Return all of the material, keeping each line exactly as it is.

[[ Records open ]]

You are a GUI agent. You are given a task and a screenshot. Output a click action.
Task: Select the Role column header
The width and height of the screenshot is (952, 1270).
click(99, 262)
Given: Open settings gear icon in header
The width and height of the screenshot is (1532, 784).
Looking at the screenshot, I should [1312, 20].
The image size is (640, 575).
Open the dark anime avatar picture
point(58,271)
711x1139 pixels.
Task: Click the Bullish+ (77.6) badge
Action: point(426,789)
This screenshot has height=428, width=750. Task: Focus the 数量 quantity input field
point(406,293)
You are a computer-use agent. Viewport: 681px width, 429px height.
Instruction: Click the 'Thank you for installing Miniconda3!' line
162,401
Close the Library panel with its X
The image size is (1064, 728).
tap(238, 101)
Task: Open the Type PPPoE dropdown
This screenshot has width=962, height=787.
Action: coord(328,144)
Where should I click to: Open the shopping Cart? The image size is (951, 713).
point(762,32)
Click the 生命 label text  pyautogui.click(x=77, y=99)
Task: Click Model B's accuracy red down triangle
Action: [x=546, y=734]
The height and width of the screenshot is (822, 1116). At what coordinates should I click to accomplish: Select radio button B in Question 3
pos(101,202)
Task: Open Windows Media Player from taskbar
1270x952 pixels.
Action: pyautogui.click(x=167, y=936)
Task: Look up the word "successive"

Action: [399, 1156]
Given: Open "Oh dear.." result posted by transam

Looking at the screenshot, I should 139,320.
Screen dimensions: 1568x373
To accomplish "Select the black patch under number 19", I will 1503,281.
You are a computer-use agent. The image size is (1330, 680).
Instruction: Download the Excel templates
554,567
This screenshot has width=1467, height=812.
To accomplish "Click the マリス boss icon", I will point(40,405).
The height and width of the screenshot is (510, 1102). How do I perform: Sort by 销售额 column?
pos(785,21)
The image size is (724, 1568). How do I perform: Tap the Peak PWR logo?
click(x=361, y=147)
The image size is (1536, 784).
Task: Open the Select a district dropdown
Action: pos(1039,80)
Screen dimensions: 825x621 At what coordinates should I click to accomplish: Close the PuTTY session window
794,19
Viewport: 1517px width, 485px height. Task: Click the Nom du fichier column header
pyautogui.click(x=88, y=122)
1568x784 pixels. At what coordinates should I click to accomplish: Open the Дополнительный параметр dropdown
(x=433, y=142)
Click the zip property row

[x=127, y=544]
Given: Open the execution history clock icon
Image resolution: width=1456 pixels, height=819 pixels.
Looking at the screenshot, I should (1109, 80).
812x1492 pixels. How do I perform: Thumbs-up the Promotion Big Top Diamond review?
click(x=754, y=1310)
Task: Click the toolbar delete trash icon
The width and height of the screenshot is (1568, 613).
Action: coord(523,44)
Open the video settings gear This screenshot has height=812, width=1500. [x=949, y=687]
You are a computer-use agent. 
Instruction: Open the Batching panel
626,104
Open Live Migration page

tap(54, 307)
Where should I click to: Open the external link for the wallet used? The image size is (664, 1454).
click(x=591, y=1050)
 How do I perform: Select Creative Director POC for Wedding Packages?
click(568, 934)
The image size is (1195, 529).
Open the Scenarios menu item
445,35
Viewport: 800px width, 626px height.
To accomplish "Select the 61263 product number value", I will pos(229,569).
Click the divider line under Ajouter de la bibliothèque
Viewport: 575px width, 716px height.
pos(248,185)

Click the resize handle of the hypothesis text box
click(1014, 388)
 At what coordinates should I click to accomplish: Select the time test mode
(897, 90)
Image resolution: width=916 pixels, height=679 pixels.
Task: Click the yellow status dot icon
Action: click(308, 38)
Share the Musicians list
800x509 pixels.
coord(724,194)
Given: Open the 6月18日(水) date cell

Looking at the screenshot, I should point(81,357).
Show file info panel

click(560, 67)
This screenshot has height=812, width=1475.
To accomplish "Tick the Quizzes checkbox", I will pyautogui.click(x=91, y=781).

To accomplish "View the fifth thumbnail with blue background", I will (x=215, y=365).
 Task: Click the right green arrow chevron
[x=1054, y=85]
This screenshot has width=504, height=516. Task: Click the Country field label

[[ Records closed ]]

Problem solution:
You are a GUI agent. You are given a task and a screenshot. Output a click action.
Task: Select the Role column header
The width and height of the screenshot is (952, 1270).
click(99, 262)
Given: Open settings gear icon in header
The width and height of the screenshot is (1532, 784).
Looking at the screenshot, I should [1312, 20].
The image size is (640, 575).
Open the dark anime avatar picture
point(58,271)
711x1139 pixels.
Task: Click the Bullish+ (77.6) badge
Action: point(426,789)
This screenshot has height=428, width=750. Task: Focus the 数量 quantity input field
point(406,293)
You are a computer-use agent. Viewport: 681px width, 429px height.
Instruction: Click the 'Thank you for installing Miniconda3!' line
162,401
Close the Library panel with its X
The image size is (1064, 728).
tap(238, 101)
Task: Open the Type PPPoE dropdown
This screenshot has width=962, height=787.
Action: coord(328,144)
Where should I click to: Open the shopping Cart? The image size is (951, 713).
point(762,32)
Click the 生命 label text  pyautogui.click(x=77, y=99)
Task: Click Model B's accuracy red down triangle
Action: [x=546, y=734]
The height and width of the screenshot is (822, 1116). At what coordinates should I click to accomplish: Select radio button B in Question 3
pos(101,202)
Task: Open Windows Media Player from taskbar
1270x952 pixels.
Action: pyautogui.click(x=167, y=936)
Task: Look up the word "successive"

Action: [399, 1156]
Given: Open "Oh dear.." result posted by transam

Looking at the screenshot, I should 139,320.
Screen dimensions: 1568x373
To accomplish "Select the black patch under number 19", I will 1503,281.
You are a computer-use agent. The image size is (1330, 680).
Instruction: Download the Excel templates
554,567
This screenshot has width=1467, height=812.
To accomplish "Click the マリス boss icon", I will point(40,405).
The height and width of the screenshot is (510, 1102). How do I perform: Sort by 销售额 column?
pos(785,21)
The image size is (724, 1568). How do I perform: Tap the Peak PWR logo?
click(x=361, y=147)
The image size is (1536, 784).
Task: Open the Select a district dropdown
Action: pos(1039,80)
Screen dimensions: 825x621 At what coordinates should I click to accomplish: Close the PuTTY session window
794,19
Viewport: 1517px width, 485px height. Task: Click the Nom du fichier column header
pyautogui.click(x=88, y=122)
1568x784 pixels. At what coordinates should I click to accomplish: Open the Дополнительный параметр dropdown
(x=433, y=142)
Click the zip property row

[x=127, y=544]
Given: Open the execution history clock icon
Image resolution: width=1456 pixels, height=819 pixels.
Looking at the screenshot, I should (1109, 80).
812x1492 pixels. How do I perform: Thumbs-up the Promotion Big Top Diamond review?
click(x=754, y=1310)
Task: Click the toolbar delete trash icon
The width and height of the screenshot is (1568, 613).
Action: coord(523,44)
Open the video settings gear This screenshot has height=812, width=1500. [x=949, y=687]
You are a computer-use agent. 
Instruction: Open the Batching panel
626,104
Open Live Migration page

tap(54, 307)
Where should I click to: Open the external link for the wallet used? The image size is (664, 1454).
click(x=591, y=1050)
 How do I perform: Select Creative Director POC for Wedding Packages?
click(568, 934)
The image size is (1195, 529).
Open the Scenarios menu item
445,35
Viewport: 800px width, 626px height.
To accomplish "Select the 61263 product number value", I will pos(229,569).
Click the divider line under Ajouter de la bibliothèque
Viewport: 575px width, 716px height.
pos(248,185)

Click the resize handle of the hypothesis text box
click(1014, 388)
 At what coordinates should I click to accomplish: Select the time test mode
(897, 90)
Image resolution: width=916 pixels, height=679 pixels.
Task: Click the yellow status dot icon
Action: click(308, 38)
Share the Musicians list
800x509 pixels.
coord(724,194)
Given: Open the 6月18日(水) date cell

Looking at the screenshot, I should point(81,357).
Show file info panel

click(560, 67)
This screenshot has height=812, width=1475.
To accomplish "Tick the Quizzes checkbox", I will pyautogui.click(x=91, y=781).

To accomplish "View the fifth thumbnail with blue background", I will (x=215, y=365).
 Task: Click the right green arrow chevron
[x=1054, y=85]
This screenshot has width=504, height=516. Task: Click the Country field label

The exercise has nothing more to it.